“I just can’t afford” – Robin Williams lost millions of dollars in the final years of his life

Seven years ago Robin Williams sadly passed away just after he celebrated his 63rd birthday.

Although he is gone his legacy remains strong in many ways.

Robin had a reputation for being a genuinely lovely family man and an all-around funny person.

In 1951 he embarked on a career which turning him into one of the most appreciated actors of all time. However during his childhood hardly anyone imagined this shy child would charm the whole world and become a millionaire.

Robin revealed his mother was a vital influence on his humor; as he always made her laugh.

In 1969, he graduated from high school and was voted “Most Likely Not to Succeed” and “Funniest” by his classmates.

He dropped out of college to follow his dreams and become an actor where he was offered a full scholarship to the Juilliard School in New York, which is regarded as the world’s best schools for a career in music, dance, or drama. Robin’s classmates and teachers soon realised he was extraordinary.

One of his drama professors, James Dunn, said he had a talent with his larger-than-life personality.

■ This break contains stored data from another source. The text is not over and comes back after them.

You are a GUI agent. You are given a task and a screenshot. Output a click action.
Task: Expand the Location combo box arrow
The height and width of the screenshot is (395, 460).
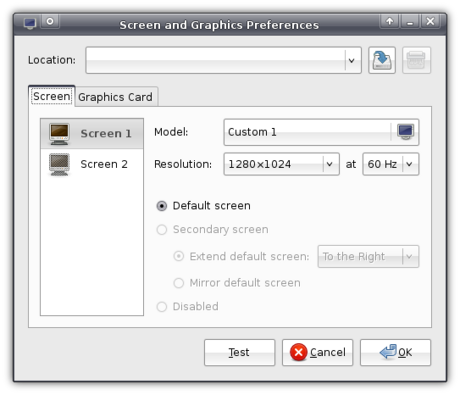351,60
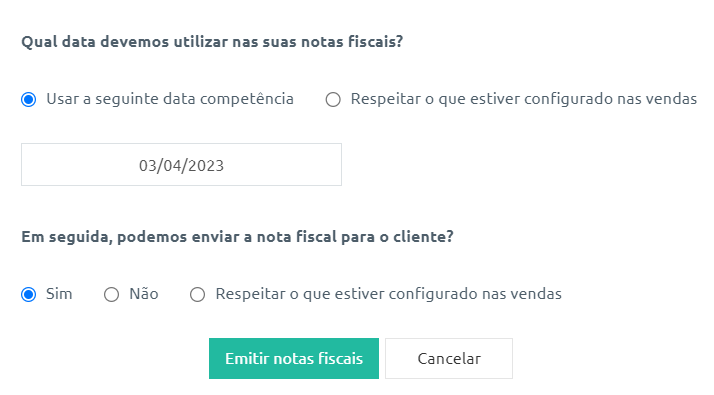This screenshot has height=395, width=714.
Task: Click the 'Usar a seguinte data competência' label text
Action: (170, 99)
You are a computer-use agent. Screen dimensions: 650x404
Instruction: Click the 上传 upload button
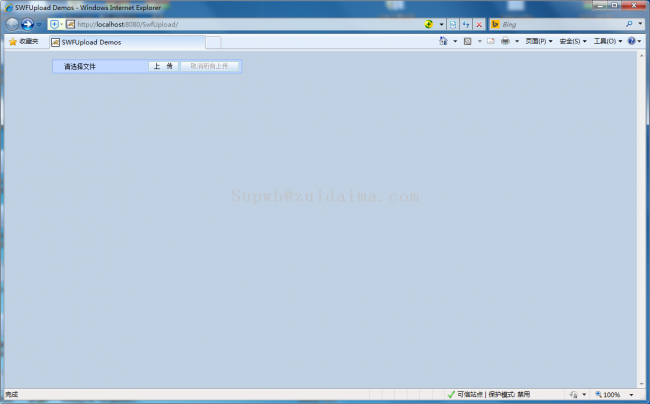tap(163, 66)
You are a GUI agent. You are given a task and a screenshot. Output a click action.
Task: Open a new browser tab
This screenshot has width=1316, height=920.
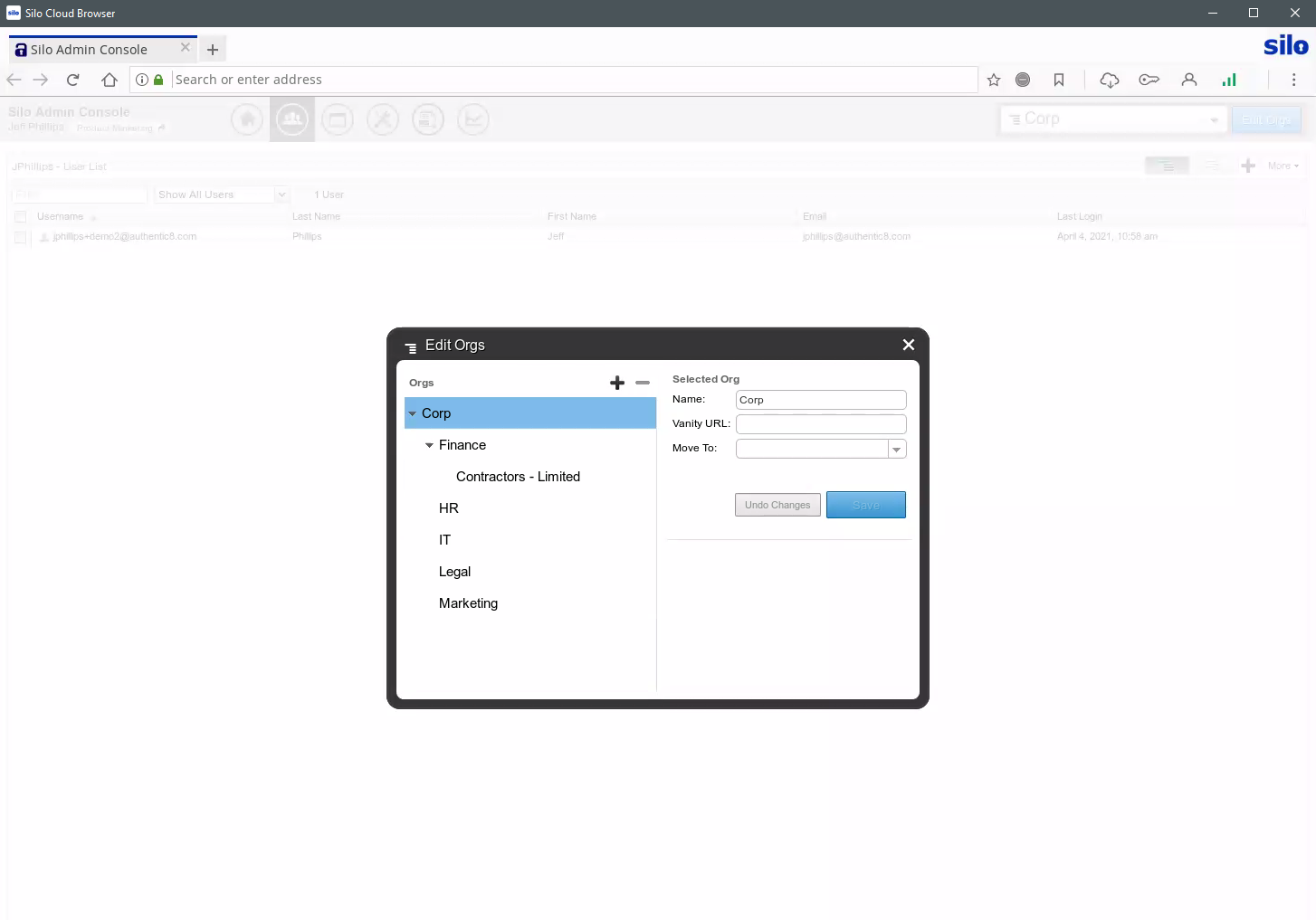[213, 50]
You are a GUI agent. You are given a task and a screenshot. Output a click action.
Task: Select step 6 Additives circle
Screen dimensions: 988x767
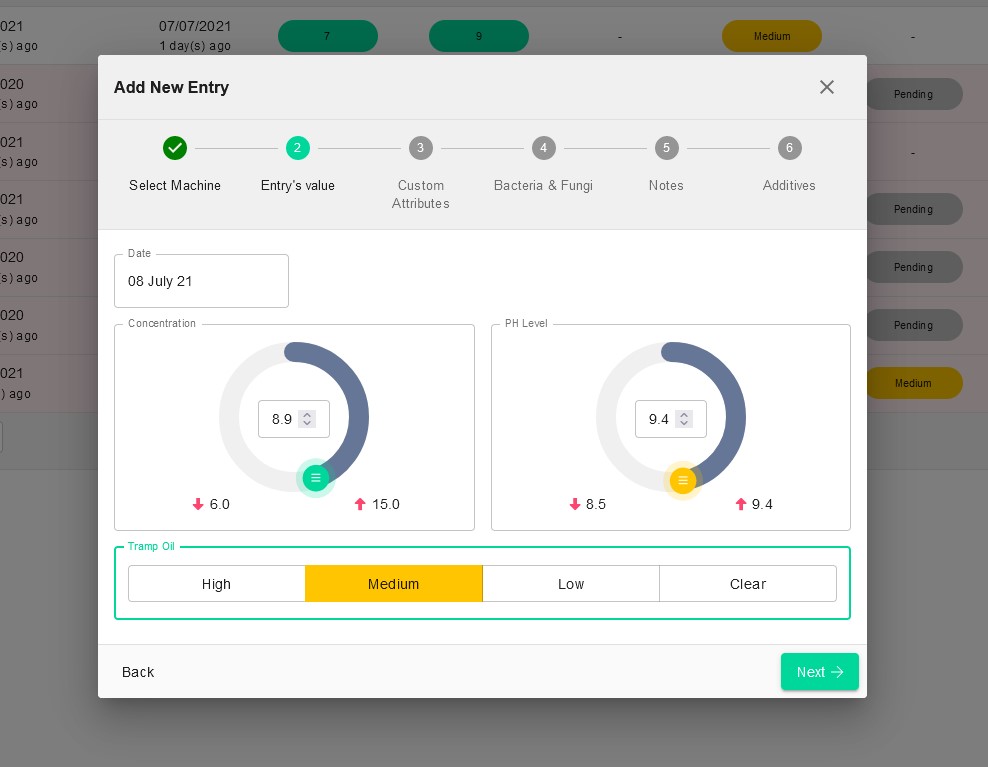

”I first knew he was more talented than the other kids when he played Fagin in ‘Oliver!’ We were having light board issues and by midnight had only made it through half the musical. At one point he started talking to a baton he was carrying, and the baton talked back. It cut the tension and he had people laughing in hysterics. I remember calling my wife at 2 a.m. and telling her that this young man was going to be something special,” Dunn explained.

However after leaving Juilliard School he found it difficult to get a job so he moved back to San Francisco. “So I went to this workshop in the basement of a Lutheran church, and it was stand-up comedy, so you don’t get to improvise with others, but I started off doing, ostensibly, it was just like improvising but solo,” h explained “And then I started to realize, ‘Oh.’ [I started] building an act from there.”

Trying to survive as a stand-up comedian in San Francisco in the ’70s was far from the Hollywood glamor which would surround Robin Williams later in life.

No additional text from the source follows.